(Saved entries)
=== Begin Enclosure ===

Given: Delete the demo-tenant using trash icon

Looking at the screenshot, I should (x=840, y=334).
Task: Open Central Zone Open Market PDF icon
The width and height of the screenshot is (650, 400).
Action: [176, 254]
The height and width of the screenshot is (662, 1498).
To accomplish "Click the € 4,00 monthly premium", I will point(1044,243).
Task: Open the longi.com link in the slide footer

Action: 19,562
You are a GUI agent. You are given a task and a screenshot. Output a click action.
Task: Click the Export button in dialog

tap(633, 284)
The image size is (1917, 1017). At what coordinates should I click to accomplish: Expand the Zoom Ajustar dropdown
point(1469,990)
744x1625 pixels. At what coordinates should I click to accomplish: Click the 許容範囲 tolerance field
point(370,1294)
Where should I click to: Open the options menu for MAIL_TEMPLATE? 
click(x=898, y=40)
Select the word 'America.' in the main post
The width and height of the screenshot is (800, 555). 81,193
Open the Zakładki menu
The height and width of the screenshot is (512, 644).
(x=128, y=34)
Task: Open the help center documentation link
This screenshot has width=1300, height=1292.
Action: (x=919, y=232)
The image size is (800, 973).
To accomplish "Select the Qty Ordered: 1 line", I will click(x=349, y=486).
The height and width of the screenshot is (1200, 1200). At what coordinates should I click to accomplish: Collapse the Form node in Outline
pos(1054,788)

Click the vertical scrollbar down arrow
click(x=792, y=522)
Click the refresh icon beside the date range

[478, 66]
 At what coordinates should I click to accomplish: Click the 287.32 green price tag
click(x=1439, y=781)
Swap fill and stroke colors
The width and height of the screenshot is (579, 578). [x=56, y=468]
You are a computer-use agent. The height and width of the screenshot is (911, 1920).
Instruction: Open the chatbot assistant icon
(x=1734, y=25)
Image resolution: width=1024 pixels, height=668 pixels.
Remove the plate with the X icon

=== End Enclosure ===

Of the lines in the data, report each one containing the string "will".

### Task solution
To accomplish "Click the € 4,00 monthly premium", I will point(1044,243).
To accomplish "Select the Qty Ordered: 1 line", I will click(x=349, y=486).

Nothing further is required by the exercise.